Data records
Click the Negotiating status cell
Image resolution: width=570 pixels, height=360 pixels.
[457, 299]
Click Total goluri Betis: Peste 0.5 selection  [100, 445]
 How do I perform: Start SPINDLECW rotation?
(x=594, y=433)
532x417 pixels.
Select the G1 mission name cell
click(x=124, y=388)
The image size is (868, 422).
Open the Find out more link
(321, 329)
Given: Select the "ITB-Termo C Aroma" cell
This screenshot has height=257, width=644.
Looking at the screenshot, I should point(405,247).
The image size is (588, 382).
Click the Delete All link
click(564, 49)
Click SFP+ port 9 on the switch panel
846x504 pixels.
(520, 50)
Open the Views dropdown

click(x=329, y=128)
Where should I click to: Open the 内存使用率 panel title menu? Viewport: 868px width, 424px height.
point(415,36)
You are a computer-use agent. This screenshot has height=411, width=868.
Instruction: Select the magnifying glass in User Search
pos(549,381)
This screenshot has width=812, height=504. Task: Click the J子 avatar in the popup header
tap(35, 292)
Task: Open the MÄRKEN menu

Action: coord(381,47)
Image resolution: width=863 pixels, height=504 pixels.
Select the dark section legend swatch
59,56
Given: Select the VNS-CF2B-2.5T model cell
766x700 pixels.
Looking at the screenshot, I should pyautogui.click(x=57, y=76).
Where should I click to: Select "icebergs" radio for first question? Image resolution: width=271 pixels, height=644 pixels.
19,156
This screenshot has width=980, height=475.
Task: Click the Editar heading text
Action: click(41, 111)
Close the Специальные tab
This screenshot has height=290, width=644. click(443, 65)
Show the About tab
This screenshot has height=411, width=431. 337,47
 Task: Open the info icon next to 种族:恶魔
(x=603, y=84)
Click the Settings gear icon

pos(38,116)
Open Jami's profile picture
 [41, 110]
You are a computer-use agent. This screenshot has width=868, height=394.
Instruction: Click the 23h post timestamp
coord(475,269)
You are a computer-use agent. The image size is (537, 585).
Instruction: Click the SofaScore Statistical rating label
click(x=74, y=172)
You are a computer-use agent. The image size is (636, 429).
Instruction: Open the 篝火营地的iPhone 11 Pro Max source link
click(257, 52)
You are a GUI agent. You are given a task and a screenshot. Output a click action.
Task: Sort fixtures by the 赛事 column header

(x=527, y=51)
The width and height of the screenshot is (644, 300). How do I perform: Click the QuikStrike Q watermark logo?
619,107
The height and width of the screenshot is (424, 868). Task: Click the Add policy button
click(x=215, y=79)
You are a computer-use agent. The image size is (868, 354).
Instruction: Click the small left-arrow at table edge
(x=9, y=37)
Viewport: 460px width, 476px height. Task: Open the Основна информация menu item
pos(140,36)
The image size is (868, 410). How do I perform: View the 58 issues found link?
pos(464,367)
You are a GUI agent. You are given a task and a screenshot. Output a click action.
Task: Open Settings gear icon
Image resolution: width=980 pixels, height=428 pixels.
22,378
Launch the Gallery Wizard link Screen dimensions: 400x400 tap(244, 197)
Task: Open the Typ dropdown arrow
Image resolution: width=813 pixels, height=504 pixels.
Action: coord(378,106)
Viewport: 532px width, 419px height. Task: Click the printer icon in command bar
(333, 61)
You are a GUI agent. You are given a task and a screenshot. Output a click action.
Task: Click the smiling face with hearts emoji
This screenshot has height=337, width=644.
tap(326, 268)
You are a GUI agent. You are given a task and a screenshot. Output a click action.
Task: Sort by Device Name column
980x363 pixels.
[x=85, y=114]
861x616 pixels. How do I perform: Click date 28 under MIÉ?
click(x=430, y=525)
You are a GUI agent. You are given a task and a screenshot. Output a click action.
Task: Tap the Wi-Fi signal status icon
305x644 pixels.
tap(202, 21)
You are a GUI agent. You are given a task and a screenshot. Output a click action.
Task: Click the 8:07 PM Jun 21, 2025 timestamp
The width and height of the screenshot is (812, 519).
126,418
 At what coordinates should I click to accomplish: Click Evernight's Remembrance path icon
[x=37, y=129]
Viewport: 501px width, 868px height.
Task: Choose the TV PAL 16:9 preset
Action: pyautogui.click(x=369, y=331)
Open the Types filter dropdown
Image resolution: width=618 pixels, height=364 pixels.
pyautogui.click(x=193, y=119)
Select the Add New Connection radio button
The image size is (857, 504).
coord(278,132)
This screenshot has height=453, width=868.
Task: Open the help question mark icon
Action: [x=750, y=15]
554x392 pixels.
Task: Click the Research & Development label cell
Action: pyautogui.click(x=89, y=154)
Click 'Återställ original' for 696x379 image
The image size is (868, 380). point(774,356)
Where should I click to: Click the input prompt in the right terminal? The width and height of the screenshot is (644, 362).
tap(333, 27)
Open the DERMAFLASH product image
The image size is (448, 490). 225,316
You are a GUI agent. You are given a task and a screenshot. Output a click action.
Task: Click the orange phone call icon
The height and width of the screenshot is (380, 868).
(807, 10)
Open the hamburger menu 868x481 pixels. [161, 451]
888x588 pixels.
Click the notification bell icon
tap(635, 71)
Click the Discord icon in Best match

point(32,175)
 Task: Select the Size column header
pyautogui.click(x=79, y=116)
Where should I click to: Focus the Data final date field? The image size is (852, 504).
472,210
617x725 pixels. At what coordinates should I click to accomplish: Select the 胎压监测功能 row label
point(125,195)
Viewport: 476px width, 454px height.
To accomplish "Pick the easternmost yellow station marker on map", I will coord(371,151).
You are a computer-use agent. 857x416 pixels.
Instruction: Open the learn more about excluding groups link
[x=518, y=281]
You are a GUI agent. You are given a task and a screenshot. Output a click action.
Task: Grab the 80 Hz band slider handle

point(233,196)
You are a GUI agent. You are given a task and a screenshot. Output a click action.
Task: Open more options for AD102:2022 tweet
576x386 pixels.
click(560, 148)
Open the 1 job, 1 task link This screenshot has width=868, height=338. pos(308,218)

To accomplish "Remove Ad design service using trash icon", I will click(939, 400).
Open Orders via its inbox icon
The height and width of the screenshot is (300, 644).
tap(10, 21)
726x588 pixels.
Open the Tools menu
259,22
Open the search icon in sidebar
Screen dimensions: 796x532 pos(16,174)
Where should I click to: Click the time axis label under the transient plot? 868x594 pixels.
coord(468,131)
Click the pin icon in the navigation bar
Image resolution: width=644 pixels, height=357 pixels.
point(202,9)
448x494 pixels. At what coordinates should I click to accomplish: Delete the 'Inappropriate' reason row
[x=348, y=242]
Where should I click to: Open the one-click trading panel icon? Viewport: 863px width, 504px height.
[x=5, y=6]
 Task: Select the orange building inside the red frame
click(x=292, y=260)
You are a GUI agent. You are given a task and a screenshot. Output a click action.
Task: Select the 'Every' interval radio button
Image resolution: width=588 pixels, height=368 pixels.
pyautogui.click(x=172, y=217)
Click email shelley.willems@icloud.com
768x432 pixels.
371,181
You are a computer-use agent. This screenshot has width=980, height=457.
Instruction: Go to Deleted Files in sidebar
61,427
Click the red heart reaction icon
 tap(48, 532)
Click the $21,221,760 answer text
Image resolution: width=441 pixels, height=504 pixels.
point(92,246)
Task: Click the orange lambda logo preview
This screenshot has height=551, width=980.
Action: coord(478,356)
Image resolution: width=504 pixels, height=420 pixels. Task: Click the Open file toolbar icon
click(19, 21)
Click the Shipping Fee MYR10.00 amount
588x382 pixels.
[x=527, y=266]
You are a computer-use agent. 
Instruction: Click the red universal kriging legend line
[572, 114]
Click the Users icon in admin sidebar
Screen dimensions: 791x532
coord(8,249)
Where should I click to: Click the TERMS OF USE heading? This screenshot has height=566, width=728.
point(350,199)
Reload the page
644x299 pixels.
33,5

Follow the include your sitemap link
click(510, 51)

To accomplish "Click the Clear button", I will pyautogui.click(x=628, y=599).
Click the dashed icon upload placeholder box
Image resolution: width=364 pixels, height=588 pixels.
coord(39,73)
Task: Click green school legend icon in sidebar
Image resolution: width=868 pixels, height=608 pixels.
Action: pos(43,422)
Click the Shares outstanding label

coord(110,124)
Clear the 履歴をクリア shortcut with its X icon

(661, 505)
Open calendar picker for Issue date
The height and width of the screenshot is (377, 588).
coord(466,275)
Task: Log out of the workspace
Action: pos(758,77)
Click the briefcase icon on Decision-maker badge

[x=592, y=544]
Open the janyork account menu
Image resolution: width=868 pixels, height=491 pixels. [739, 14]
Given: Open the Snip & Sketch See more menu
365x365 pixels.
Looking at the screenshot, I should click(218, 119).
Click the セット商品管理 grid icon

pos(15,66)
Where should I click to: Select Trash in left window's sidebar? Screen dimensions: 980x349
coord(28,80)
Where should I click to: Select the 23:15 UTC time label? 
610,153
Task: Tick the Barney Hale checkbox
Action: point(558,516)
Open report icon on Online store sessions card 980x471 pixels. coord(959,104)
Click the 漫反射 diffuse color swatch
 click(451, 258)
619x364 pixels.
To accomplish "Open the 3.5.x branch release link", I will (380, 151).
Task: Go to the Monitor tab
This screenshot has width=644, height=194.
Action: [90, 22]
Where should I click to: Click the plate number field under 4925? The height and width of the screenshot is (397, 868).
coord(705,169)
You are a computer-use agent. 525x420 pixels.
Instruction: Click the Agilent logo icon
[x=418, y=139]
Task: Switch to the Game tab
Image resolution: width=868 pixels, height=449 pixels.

== The problem ==
Using the data above, tally each line in which "status" appears and give the number with no other words.

== Task solution ==
2